Alla luce dei fatti, Gerald si massaggiò il mento e dopo qualche secondo assentì. «Bene. Vedo che hai due testimoni più che attendibili. Ora ho la certezza che tu non sia la talpa» avvicinatosi al discepolo, gli pose entrambe le mani sulle spalle. «Mi spiace aver dubitato di te.»
«Non si preoccupi. È normale amministrazione.»
«Bene. Grazie a Kelly abbiamo ristabilito l'ordine e ovviamente nessuno sa ciò che è accaduto. Non è necessario creare panico visto che le cose si sono sistemante per il meglio» Gerald si avvicinò a Maria e dopo aver fatto un profondo sospiro, la baciò teneramente sulla fronte. «Mia cara Maria. So bene che quello che sto per chiederti non è una cosa bella, ma...»
Maria scosse la testa sorridendo. «Se servirà a proteggere Shadow, io non dirò nulla.»
L'uomo allargò un sorriso. «Ne sono felice.»
«Professore. Mi hanno riferito che è richiesto alla sala conferenze» disse Kelly leggendo il suo palmare. «Vogliono parlarle dei nuovi progetti appena terminati.»
«Perfetto. Allora noi andiamo. Morris, tu rimani qui per trascrivere i dati di Shadow riguardo alla sua capacità rigenerativa. Dopo raggiungici. Così lasceremo riposare anche Maria.»
«Certamente professore» Morris salutò il professor Robotnik e Kelly con un leggero inchino e, appena uscirono dalla stanza, si rivolse verso Maria rimanendo in silenzio.
«Perché mi guardi così? Sei inquietante» disse Maria coprendosi con le coperte.
«Perché hai preso le mie difese?» incalzò subito lo scienziato.
«Io non ti affatto difeso.
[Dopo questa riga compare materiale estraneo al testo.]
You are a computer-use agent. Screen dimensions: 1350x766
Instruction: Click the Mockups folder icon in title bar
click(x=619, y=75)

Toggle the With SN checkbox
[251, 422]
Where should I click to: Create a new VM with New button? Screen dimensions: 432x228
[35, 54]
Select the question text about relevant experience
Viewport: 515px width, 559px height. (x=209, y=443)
Ho detto solo la verità.»
«Ma di quale verità parli?» Morris si avvicinò al letto incrociando le braccia. «Noi non ci siamo minimamente parlati, anzi non ci siamo nemmeno...»
«Io ho semplicemente detto quello che ho visto» stanca di discutere, la ragazzina si rimboccò le coperte e diede le spalle all'uomo da lei tanto odiato. «Io non sono una bugiarda.»
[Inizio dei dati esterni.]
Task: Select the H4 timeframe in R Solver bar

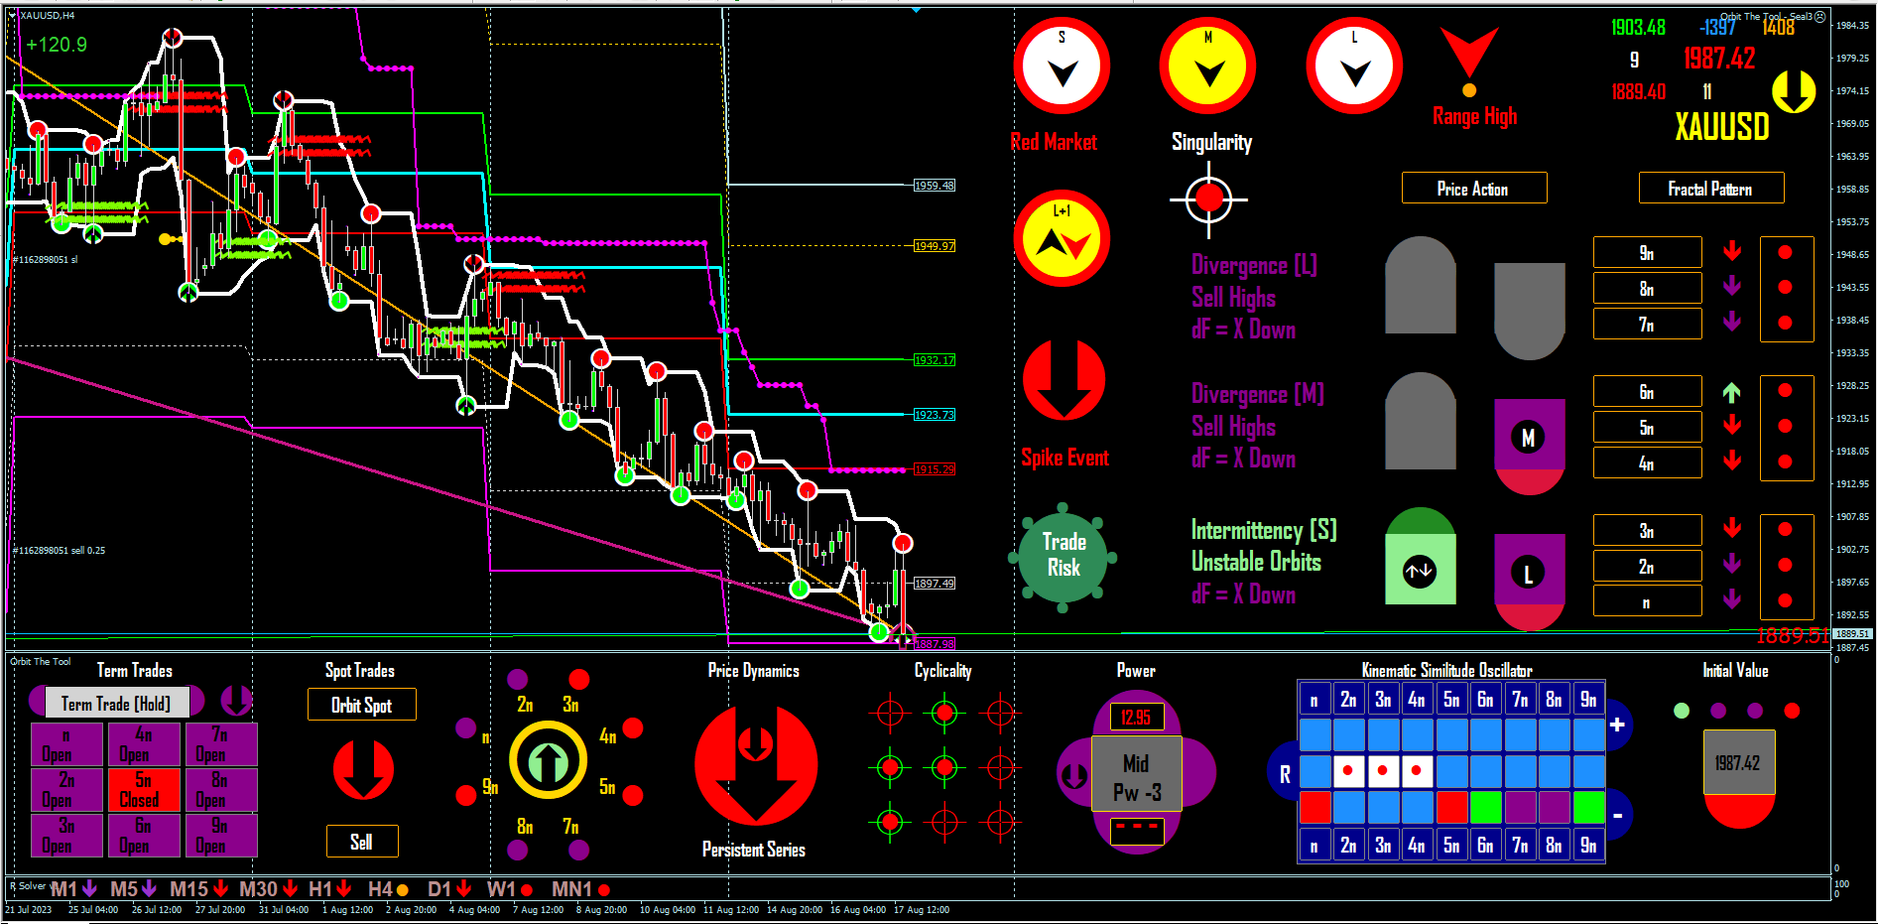Action: 388,889
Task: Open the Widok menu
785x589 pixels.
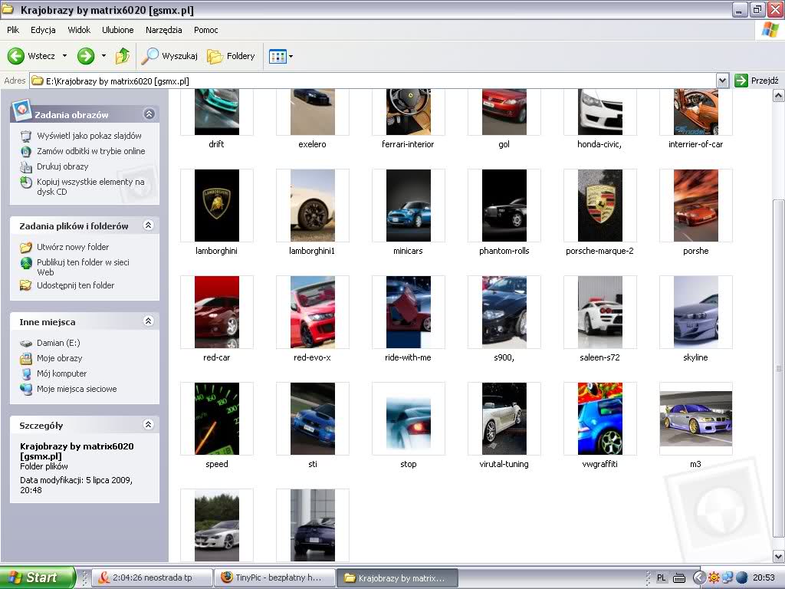Action: pyautogui.click(x=79, y=30)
«Non ti sto dicendo che sei una bugiarda, ti ho chiesto perché lo hai fatto!»
Nessuna risposta.
«Va bene! Fa come ti pare!» Morris Si avviò verso la cella di contenimento imprecando a bassa voce e, presa al volo la cartella di Shadow, iniziò a lavorare. Dopo aver trascritto qualche dato l'uomo si era calmato poté riflettere su quanto accaduto: non riusciva a non pensare alla testimonianza di Maria, la quale aveva affermato più volte che loro due stessero parlando all'Osservatore, ma lui sapeva benissimo che non era successo.
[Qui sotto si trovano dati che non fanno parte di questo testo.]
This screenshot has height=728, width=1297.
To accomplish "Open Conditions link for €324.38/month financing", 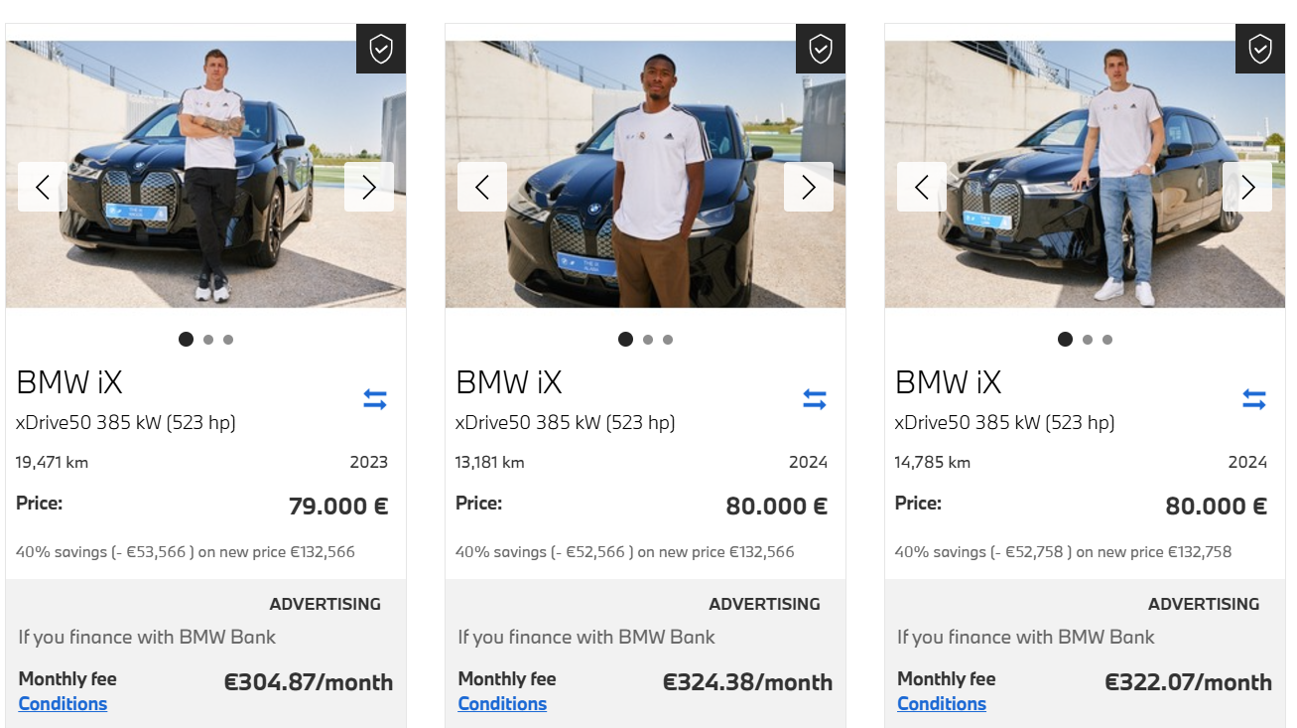I will (502, 704).
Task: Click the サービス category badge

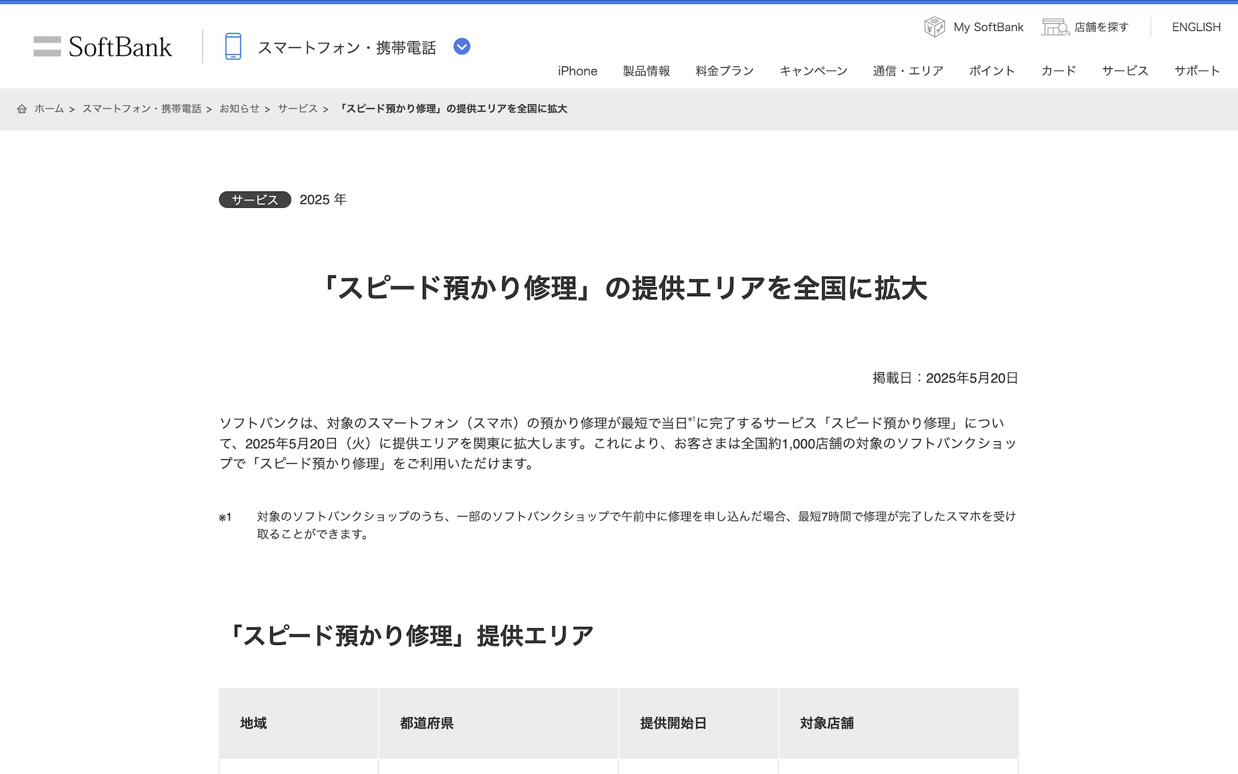Action: point(255,200)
Uscito dalla palestra Morris decise di fare un salto all'Osservatore nell'attesa che Shadow fosse pronto a riprendere gli allenamenti. A pochi metri dall'enorme stanza l'uomo aveva riconosciuto Maria ed era anche pronto ad usare la sua lingua tagliente per stuzzicarla un po', ma ciò che vide lo bloccò nel suo intento: Maria aveva gli occhi fissi nel vuoto, di un azzurro spento e parlava da sola. Morris aveva cercato di ragionare e quindi di capire cosa stesse succedendo e aveva sinceramente sperato che si trattasse di uno scherzo della ragazzina per vendicarsi, ma era come incantata davanti a qualcuno, a... qualcosa.
Purtroppo per lui il suo palmare e una scossa di terremoto gli comunicarono che stava succedendo qualcosa alla palestra e ben presto dovette dimenticarsi di quell'assurda scena. O almeno sperava di poterla dimenticare.
«Mi sono immaginato tutto, vero Maria?» disse Morris più a se stesso che alla ragazzina, scacciando dalla mente ciò che lo preoccupava più del fatto che lei stesse parlando da sola. «Dimmi anche che... non ti ho visto levitare.»

ANGOLO DELL'AUTRICE:
Ed eccoci al diciassettesimo capitolo. Non ho molto da dire a parte che mentre scrivevo il punto di vista di Shadow ho cercato il più possibile di non scoppiare in lacrime. No be'... lacrime no, ma ho provato ad immedesimarmi e spero di averlo espresso anche solo decentemente.
Posso dire quasi con certezza che dopo questo manchino tre capitoli e questa “tortura” avrà finalmente una fine.
Mi scuso nuovamente per il ritardo, ma la mia vita proprio non si decide a darmi tregua...
Detto questo spero il capitolo vi sia piaciuto e ci vediamo alla prossima!